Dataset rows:
— begin —

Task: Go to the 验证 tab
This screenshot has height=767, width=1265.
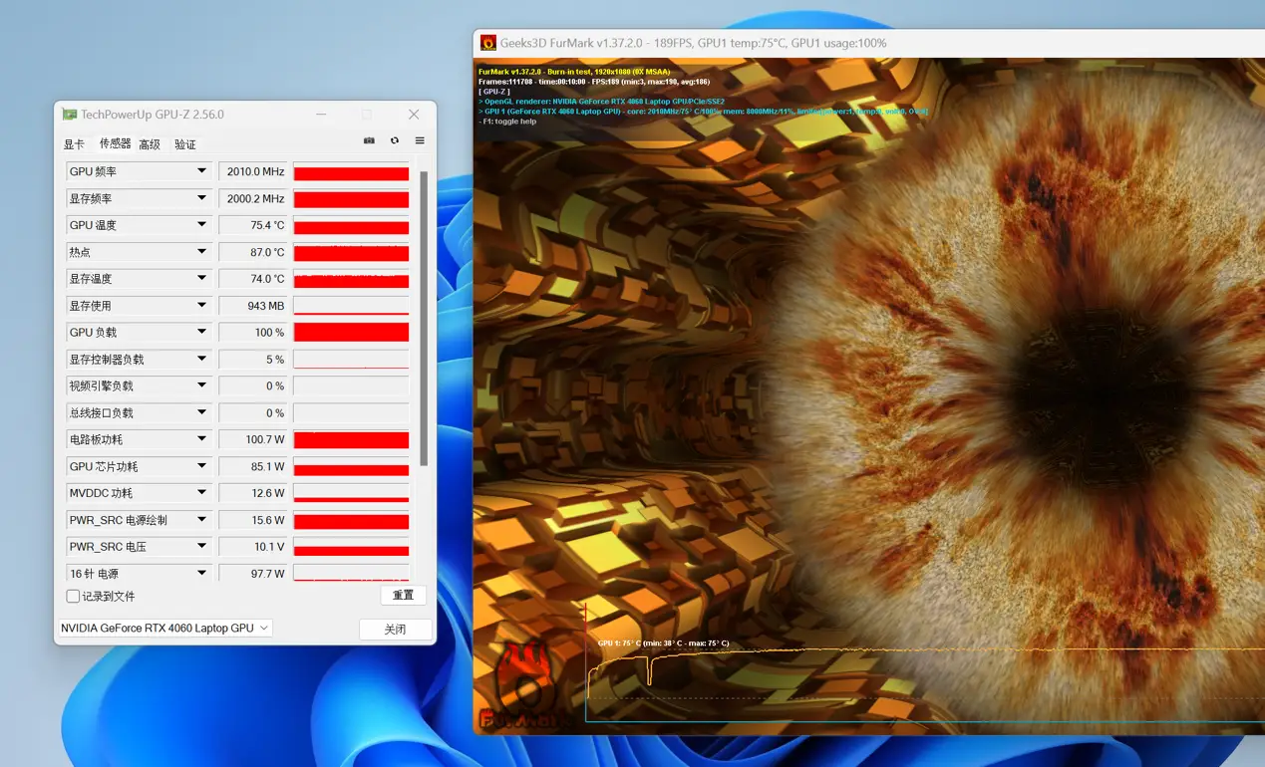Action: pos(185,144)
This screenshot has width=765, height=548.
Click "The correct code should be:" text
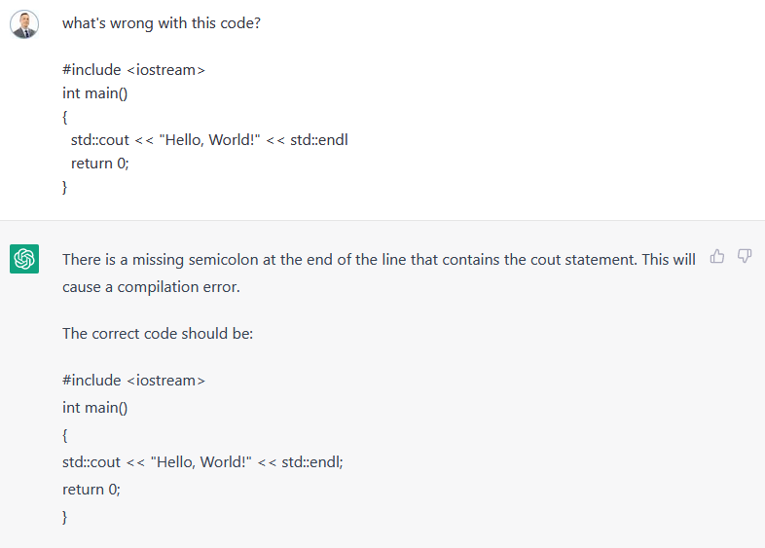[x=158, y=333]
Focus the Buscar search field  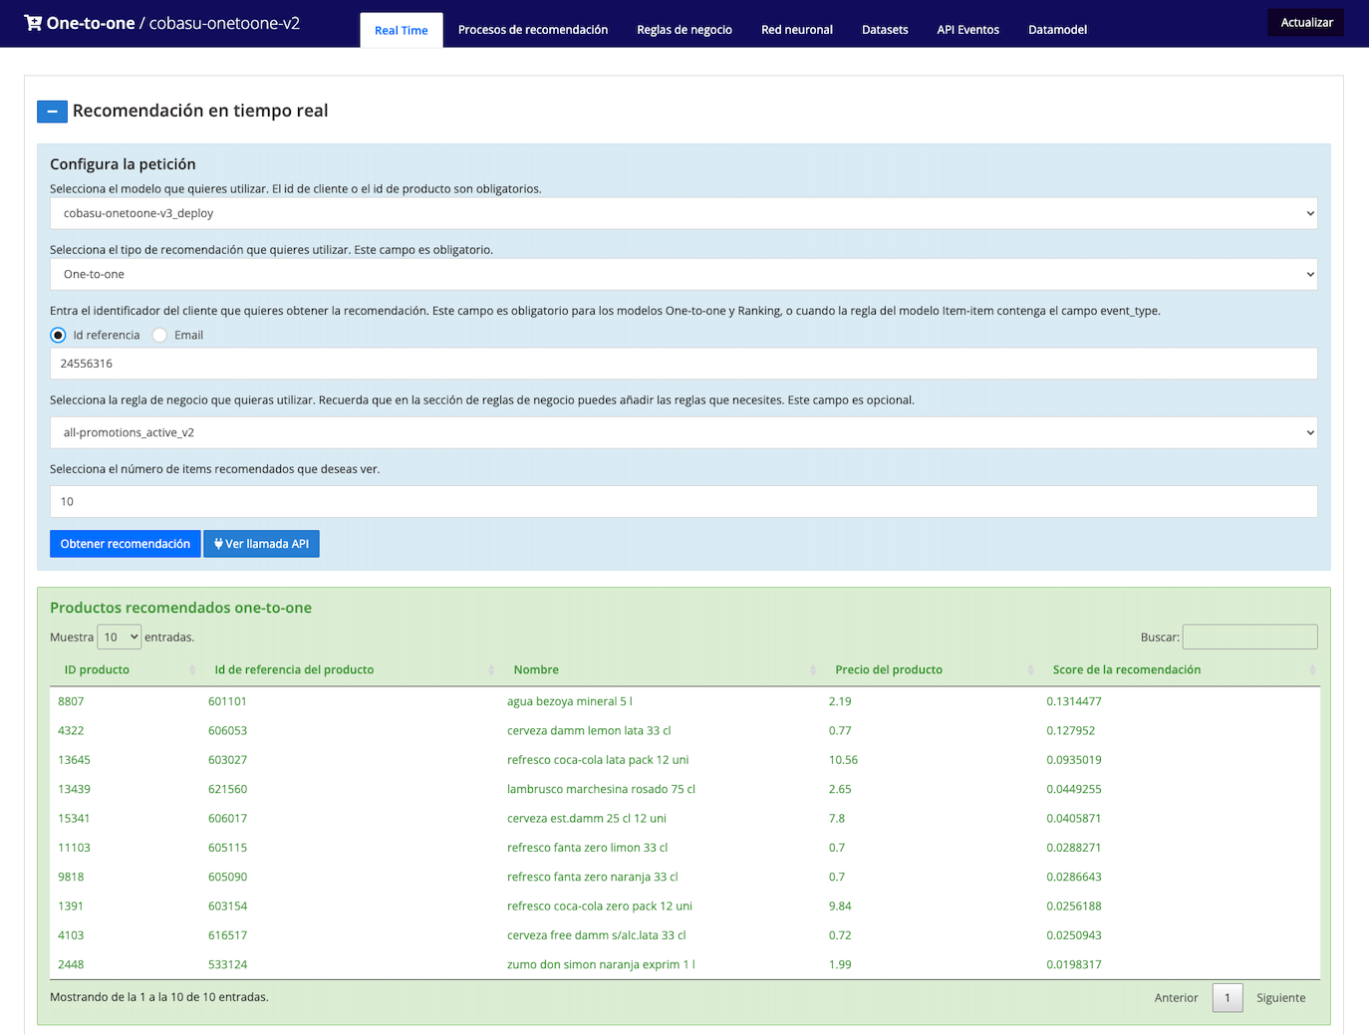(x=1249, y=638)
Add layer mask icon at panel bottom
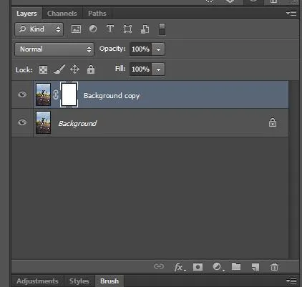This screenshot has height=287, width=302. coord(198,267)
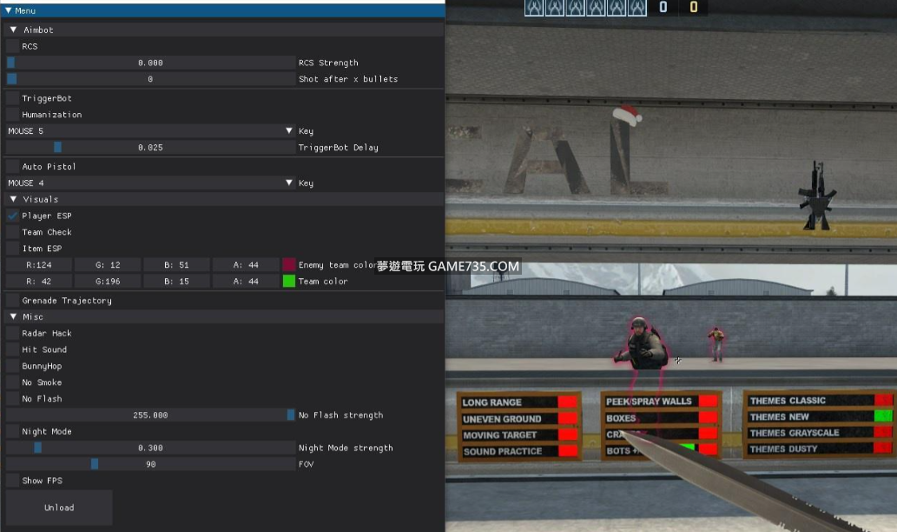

— end —
— begin —

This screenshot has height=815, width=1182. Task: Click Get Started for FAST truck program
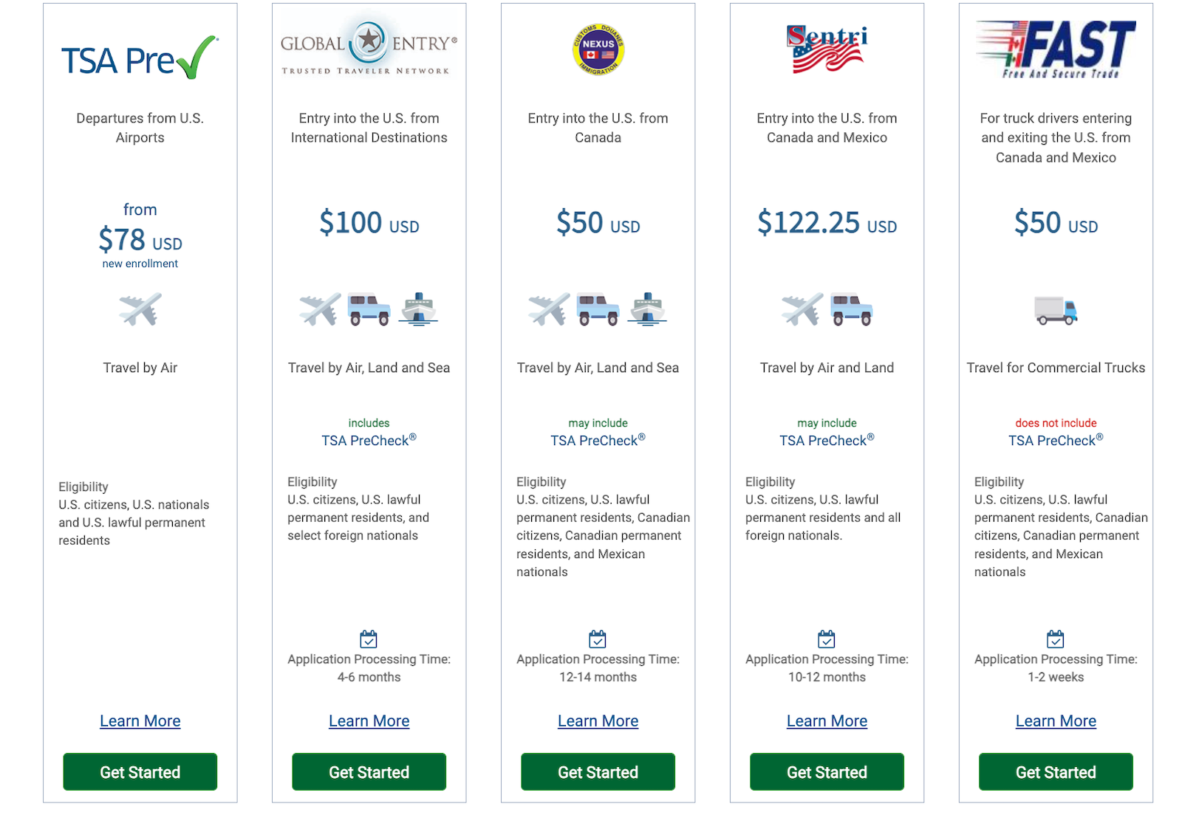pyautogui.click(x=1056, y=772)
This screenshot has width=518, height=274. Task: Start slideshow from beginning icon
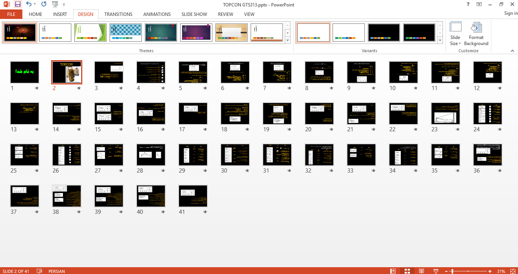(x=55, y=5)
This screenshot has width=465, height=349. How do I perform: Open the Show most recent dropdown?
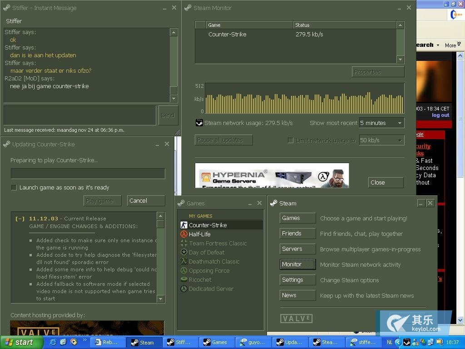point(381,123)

— end —
— begin —

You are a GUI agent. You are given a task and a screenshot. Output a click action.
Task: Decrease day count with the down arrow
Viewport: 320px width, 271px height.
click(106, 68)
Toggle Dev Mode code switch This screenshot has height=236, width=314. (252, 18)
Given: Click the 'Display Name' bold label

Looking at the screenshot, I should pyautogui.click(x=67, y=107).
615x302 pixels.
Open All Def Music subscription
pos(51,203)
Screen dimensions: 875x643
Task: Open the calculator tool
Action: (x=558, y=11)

— end —

_Exercise instructions_
Return every line of the material above that contains the string "Open". Case counts.

_Task result_
This screenshot has width=465, height=349. How do I perform: Open the Show most recent dropdown?
Open All Def Music subscription
Task: Open the calculator tool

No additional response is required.